Conformal Newton-Hooke algebras, Niederer's transformation and Pais-Uhlenbeck oscillator

TL;DR

This paper constructs dynamical systems invariant under l-conformal Newton-Hooke algebras using nonlinear realizations, explores their relation to Galilean symmetries, and develops Niederer's transformation, including an application to the Pais-Uhlenbeck oscillator.

Contribution

It introduces a method to build invariant systems under l-conformal Newton-Hooke algebras and extends Niederer's transformation to relate these systems to Galilei-invariant ones, including an application to Pais-Uhlenbeck oscillators.

Findings

Constructed invariant dynamical systems using nonlinear realizations.

Derived generalized Niederer's transformations relating different symmetry-invariant systems.
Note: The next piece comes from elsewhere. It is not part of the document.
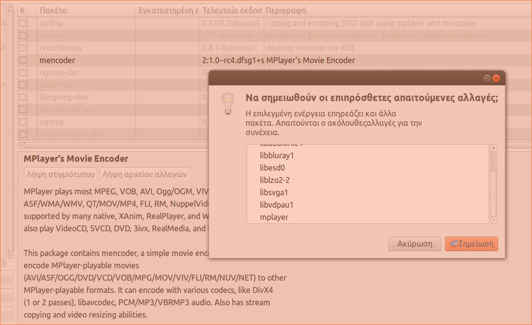Sort by the Τελευταία έκδοση column header
The height and width of the screenshot is (325, 532).
(232, 10)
Developed an analogue of Niederer's transformation for the Pais-Uhlenbeck oscillator.

Abstract

Dynamical systems invariant under the action of the l-conformal Newton-Hooke algebras are constructed by the method of nonlinear realizations. The relevant first order Lagrangians together with the corresponding Hamiltonians are found. The relation to the Galajinsky and Masterov [Phys. Lett. B 723 (2013) 190] approach as well as the higher derivatives formulation is discussed. The generalized Niederer's transformation are presented which relate the systems under consideration to those invariant under the action of the l-conformal Galilei algebra [Nucl. Phys. B 876 (2013) 309]. As a nice application of these results an analogue of Niederer's transformation, on the Hamiltonian level, for the Pais-Uhlenbeck oscillator is constructed.